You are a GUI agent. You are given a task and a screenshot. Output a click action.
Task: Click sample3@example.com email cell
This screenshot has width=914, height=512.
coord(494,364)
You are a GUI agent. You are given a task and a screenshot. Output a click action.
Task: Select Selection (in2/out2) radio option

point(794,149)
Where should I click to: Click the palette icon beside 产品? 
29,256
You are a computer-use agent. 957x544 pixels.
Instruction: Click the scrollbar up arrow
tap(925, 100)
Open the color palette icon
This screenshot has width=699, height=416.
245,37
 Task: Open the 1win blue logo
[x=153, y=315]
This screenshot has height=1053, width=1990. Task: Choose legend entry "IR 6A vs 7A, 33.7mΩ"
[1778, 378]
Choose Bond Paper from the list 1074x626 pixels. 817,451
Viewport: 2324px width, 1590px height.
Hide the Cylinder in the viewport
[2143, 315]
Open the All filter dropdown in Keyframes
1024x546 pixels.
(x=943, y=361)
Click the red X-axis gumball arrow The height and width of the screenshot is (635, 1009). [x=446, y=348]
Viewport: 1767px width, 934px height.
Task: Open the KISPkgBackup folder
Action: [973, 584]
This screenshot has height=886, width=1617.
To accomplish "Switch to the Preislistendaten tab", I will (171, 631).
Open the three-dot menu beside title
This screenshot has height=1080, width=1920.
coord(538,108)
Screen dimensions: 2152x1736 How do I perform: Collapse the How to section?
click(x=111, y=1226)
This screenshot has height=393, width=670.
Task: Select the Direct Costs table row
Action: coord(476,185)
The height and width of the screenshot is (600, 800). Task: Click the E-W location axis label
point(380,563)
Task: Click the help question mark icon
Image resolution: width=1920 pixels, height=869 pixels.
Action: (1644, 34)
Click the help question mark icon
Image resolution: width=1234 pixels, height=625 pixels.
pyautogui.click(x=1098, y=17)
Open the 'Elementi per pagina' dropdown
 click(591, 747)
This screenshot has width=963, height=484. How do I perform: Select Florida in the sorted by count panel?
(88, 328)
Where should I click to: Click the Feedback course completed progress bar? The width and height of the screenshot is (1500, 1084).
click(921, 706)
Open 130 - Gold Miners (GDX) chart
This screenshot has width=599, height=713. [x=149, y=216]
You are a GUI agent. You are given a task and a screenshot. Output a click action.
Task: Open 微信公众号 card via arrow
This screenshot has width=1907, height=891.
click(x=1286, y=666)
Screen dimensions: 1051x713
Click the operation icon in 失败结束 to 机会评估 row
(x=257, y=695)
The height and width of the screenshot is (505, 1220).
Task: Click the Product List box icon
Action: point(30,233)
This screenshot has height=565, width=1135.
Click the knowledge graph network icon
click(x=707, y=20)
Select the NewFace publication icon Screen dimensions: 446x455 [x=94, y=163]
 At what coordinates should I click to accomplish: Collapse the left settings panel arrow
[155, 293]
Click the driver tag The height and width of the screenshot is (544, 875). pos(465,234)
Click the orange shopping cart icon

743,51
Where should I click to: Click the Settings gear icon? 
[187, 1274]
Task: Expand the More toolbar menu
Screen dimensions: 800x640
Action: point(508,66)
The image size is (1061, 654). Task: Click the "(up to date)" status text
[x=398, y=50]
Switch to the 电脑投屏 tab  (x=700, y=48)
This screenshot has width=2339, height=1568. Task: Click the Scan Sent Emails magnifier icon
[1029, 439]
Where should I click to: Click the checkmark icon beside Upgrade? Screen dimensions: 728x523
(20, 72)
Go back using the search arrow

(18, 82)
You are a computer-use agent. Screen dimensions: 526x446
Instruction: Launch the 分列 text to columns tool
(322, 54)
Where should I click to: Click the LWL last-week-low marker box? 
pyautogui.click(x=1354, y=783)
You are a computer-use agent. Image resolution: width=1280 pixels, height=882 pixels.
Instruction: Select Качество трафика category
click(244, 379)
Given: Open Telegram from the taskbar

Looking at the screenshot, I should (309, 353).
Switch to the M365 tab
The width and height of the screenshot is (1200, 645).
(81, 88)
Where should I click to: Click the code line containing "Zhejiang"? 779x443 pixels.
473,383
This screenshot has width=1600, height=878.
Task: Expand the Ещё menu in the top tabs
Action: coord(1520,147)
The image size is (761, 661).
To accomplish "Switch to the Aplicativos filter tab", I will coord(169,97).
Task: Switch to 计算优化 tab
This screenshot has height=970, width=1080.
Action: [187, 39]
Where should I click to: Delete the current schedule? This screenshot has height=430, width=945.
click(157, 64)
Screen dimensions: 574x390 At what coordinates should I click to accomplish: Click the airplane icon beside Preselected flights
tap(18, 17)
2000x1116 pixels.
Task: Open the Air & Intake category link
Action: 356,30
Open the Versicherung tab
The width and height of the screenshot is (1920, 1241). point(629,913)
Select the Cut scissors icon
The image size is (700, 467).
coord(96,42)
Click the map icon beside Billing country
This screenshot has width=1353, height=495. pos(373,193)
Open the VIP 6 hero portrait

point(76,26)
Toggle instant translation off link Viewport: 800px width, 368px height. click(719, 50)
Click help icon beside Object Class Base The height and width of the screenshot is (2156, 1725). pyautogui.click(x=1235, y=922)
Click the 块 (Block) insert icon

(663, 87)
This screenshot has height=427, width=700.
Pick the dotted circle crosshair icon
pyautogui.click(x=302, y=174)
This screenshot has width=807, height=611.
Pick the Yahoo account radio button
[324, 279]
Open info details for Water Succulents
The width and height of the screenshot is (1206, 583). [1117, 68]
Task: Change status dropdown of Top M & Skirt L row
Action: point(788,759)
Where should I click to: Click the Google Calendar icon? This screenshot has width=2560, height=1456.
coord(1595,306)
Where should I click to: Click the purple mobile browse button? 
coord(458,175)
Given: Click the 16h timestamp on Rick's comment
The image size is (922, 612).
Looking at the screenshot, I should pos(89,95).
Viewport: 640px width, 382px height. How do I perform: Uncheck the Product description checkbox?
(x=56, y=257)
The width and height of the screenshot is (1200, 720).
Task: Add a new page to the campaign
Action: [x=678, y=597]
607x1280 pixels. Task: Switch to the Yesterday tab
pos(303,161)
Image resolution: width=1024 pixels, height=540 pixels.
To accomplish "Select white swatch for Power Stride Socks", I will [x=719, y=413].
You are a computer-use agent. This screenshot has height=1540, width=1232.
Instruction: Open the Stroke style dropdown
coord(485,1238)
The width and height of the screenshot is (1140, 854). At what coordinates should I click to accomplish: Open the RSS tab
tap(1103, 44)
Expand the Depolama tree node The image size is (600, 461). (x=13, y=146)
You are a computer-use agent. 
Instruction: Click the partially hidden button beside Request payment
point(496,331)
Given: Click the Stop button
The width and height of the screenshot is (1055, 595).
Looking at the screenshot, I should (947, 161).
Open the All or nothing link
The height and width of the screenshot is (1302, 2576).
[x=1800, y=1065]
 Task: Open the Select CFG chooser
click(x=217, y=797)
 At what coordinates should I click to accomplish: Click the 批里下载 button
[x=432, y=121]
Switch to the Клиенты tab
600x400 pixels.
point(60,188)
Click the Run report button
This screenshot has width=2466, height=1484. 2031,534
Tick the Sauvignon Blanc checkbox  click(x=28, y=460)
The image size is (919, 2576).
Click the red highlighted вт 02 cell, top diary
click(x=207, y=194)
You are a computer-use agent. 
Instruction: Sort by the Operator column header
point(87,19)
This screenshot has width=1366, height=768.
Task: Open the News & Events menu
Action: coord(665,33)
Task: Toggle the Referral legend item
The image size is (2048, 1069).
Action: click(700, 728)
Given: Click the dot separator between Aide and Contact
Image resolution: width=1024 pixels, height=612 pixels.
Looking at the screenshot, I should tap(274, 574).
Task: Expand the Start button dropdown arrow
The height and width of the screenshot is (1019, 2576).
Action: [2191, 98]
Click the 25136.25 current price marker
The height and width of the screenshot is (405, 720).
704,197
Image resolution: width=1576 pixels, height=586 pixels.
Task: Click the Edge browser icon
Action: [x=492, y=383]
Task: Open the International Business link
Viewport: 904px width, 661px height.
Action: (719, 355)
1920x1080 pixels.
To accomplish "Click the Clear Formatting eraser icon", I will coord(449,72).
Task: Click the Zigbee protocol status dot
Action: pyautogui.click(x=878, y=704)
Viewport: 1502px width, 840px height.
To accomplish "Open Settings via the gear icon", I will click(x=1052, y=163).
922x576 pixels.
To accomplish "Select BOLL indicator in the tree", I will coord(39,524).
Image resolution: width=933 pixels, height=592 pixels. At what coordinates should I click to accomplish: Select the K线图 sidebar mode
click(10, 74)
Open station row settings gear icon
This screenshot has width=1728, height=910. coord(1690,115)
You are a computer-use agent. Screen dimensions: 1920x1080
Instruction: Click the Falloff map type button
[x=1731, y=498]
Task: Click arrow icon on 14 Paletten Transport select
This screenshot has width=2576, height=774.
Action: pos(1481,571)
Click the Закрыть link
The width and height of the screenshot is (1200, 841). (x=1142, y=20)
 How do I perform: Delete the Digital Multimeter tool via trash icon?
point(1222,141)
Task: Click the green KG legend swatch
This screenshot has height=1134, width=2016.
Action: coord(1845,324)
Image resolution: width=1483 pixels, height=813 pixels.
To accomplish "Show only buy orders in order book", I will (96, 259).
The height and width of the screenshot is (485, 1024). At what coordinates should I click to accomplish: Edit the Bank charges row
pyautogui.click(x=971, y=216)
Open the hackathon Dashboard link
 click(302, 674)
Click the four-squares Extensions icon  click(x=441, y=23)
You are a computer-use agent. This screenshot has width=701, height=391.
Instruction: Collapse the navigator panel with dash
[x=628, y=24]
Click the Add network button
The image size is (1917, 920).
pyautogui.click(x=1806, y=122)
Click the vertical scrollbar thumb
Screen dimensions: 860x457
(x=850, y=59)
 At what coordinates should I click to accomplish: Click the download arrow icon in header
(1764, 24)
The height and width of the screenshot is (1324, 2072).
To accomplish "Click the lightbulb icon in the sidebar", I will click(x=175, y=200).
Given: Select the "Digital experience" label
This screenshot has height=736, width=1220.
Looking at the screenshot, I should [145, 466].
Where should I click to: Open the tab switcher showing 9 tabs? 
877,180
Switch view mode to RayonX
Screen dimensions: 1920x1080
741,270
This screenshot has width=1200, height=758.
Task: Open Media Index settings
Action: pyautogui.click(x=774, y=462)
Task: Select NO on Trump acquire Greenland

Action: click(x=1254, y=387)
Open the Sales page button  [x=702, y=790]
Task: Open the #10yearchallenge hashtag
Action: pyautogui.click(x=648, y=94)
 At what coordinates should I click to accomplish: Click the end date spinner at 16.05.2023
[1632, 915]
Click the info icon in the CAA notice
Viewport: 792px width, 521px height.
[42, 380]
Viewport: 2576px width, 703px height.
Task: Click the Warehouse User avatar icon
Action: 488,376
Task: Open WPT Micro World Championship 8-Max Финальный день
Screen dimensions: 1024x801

| DIRECTIONS |
Give the lines of the listing above as a JSON list of strings, one string per line with blank lines omitted, starting at the line containing "Click the red X-axis" and ending at the line containing "click(x=1286, y=666)", both included.

| WRITTEN SOLUTION |
[
  "Click the red X-axis gumball arrow The height and width of the screenshot is (635, 1009). [x=446, y=348]",
  "Viewport: 1767px width, 934px height.",
  "Task: Open the KISPkgBackup folder",
  "Action: [973, 584]",
  "This screenshot has height=886, width=1617.",
  "To accomplish \"Switch to the Preislistendaten tab\", I will (171, 631).",
  "Open the three-dot menu beside title",
  "This screenshot has height=1080, width=1920.",
  "coord(538,108)",
  "Screen dimensions: 2152x1736 How do I perform: Collapse the How to section?",
  "click(x=111, y=1226)",
  "This screenshot has height=393, width=670.",
  "Task: Select the Direct Costs table row",
  "Action: coord(476,185)",
  "The height and width of the screenshot is (600, 800). Task: Click the E-W location axis label",
  "point(380,563)",
  "Task: Click the help question mark icon",
  "Image resolution: width=1920 pixels, height=869 pixels.",
  "Action: (1644, 34)",
  "Click the help question mark icon",
  "Image resolution: width=1234 pixels, height=625 pixels.",
  "pyautogui.click(x=1098, y=17)",
  "Open the 'Elementi per pagina' dropdown",
  " click(591, 747)",
  "This screenshot has width=963, height=484. How do I perform: Select Florida in the sorted by count panel?",
  "(88, 328)",
  "Where should I click to: Click the Feedback course completed progress bar? The width and height of the screenshot is (1500, 1084).",
  "click(921, 706)",
  "Open 130 - Gold Miners (GDX) chart",
  "This screenshot has width=599, height=713. [x=149, y=216]",
  "You are a GUI agent. You are given a task and a screenshot. Output a click action.",
  "Task: Open 微信公众号 card via arrow",
  "This screenshot has width=1907, height=891.",
  "click(x=1286, y=666)"
]